● **WORK REQUIRED**:
Return each line of the data below that contains the string "panel".

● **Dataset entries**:
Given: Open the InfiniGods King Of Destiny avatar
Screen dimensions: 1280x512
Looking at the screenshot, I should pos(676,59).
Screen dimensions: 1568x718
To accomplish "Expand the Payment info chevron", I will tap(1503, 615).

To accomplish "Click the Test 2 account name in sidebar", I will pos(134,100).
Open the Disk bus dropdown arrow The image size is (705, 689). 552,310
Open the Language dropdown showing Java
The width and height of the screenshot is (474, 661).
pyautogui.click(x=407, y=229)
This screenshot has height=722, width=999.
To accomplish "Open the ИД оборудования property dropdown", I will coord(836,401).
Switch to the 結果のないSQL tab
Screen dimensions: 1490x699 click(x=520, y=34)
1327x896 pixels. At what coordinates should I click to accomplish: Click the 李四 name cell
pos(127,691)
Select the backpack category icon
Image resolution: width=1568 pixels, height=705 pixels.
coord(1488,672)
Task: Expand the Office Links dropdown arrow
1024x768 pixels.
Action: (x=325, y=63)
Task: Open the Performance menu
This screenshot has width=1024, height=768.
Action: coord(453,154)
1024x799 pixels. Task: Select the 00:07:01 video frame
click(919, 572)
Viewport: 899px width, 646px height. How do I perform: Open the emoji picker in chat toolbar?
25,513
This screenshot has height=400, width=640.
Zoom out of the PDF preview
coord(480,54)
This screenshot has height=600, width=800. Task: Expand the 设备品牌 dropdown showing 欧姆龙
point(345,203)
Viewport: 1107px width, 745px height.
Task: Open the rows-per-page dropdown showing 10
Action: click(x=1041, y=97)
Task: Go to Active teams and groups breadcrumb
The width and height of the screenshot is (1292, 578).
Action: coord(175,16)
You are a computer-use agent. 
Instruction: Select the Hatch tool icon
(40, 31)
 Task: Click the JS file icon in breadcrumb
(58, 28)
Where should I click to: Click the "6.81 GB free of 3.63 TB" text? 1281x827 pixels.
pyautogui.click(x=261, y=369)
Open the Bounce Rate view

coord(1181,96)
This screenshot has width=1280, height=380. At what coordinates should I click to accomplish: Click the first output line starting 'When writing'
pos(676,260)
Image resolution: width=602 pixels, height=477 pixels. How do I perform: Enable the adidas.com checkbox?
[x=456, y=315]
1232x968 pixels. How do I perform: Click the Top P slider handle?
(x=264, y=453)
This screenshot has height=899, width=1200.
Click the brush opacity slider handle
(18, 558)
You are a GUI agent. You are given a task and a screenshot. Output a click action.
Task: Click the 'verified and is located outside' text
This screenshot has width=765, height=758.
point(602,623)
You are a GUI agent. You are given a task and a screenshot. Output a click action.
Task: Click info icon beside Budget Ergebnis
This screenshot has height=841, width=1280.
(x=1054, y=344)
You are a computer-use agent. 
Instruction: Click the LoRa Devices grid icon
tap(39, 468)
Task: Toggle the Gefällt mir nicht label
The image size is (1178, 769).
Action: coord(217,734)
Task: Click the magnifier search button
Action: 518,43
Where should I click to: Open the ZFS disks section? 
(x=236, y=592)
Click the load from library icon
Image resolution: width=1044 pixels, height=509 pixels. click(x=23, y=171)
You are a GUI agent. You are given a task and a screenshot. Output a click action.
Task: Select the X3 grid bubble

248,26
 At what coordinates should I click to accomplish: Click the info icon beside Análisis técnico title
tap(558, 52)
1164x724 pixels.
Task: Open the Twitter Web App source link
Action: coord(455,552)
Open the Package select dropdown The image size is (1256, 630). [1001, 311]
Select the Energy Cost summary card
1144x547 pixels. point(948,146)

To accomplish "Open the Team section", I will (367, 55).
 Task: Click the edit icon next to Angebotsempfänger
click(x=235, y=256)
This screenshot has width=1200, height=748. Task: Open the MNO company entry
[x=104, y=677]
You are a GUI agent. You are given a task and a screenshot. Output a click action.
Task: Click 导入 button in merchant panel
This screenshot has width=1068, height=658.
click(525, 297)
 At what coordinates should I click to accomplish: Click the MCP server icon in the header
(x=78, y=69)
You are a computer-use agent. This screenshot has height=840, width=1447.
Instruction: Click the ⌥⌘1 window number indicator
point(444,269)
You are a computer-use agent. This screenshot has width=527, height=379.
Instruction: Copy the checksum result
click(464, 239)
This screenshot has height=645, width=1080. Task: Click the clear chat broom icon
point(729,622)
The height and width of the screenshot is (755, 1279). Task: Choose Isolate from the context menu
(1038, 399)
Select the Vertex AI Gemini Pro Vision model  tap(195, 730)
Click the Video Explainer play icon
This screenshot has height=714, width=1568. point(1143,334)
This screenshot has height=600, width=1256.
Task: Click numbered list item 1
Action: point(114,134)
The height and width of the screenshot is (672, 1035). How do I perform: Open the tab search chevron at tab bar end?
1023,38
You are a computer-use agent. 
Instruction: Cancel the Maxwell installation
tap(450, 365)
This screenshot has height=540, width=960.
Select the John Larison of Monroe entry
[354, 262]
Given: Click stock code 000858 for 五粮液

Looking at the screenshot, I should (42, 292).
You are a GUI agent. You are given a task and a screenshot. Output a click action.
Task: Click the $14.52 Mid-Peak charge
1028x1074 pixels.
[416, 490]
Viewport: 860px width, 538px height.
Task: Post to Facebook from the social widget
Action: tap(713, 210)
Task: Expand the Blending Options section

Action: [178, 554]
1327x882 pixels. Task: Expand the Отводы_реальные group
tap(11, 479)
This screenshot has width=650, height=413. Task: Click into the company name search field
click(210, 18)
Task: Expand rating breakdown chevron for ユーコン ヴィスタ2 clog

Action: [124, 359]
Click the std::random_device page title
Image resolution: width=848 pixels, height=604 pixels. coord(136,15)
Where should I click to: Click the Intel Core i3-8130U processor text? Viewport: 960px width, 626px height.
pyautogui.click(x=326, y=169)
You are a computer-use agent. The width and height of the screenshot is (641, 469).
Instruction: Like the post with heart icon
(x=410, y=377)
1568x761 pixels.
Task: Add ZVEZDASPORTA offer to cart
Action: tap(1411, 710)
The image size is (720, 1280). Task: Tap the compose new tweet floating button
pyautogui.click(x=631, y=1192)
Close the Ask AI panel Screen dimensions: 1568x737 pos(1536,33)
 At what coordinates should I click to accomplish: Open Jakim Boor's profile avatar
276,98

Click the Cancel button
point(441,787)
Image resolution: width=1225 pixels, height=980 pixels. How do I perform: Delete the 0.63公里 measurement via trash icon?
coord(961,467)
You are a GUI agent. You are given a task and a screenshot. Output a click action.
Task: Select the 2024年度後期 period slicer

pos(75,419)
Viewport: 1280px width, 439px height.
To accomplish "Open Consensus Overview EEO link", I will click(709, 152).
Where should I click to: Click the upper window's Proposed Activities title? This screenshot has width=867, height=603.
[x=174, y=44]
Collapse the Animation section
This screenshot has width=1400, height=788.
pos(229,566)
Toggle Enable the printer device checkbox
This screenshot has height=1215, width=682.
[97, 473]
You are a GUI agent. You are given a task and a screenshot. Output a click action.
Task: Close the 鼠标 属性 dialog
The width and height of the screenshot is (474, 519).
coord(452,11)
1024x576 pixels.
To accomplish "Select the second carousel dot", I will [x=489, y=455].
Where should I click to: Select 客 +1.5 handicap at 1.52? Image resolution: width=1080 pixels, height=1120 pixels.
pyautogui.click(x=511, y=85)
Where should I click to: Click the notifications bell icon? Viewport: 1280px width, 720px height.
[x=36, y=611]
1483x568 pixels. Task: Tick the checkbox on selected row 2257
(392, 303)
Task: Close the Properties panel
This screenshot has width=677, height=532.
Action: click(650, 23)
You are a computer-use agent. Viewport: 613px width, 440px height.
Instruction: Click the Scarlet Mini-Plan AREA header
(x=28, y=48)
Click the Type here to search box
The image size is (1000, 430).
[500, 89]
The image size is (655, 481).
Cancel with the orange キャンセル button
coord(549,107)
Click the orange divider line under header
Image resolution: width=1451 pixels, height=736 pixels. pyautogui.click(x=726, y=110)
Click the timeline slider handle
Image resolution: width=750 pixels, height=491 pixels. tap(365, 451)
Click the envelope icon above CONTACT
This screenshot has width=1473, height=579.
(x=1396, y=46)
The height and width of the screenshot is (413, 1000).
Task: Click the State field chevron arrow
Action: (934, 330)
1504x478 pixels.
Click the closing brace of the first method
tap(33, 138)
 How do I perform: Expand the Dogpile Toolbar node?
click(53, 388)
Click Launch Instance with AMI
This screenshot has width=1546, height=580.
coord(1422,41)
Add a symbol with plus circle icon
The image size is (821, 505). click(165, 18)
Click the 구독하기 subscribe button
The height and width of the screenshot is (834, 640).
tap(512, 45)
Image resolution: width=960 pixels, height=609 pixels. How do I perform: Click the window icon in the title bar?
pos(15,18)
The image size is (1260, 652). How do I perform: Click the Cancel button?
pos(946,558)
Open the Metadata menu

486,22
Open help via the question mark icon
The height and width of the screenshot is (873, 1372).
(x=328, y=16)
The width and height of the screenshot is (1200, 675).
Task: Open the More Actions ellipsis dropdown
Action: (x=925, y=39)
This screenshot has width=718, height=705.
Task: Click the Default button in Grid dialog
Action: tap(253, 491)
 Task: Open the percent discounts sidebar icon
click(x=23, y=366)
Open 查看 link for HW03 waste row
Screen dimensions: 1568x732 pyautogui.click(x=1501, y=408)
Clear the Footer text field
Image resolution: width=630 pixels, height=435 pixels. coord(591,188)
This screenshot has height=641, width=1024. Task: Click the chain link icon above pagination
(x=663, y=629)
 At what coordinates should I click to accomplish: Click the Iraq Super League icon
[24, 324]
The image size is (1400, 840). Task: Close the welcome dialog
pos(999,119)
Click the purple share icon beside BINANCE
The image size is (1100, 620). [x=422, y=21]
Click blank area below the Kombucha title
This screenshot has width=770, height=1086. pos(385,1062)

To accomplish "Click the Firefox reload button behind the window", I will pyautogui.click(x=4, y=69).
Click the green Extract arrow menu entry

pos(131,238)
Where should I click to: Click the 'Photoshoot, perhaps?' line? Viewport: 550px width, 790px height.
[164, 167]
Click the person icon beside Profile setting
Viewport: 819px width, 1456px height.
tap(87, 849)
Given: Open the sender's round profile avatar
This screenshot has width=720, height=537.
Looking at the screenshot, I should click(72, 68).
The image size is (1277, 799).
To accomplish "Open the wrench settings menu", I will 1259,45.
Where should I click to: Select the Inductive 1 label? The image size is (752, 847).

● **TASK RESULT**:
Task: Click 导入 button in merchant panel
Close the Ask AI panel Screen dimensions: 1568x737 pos(1536,33)
Task: Close the Properties panel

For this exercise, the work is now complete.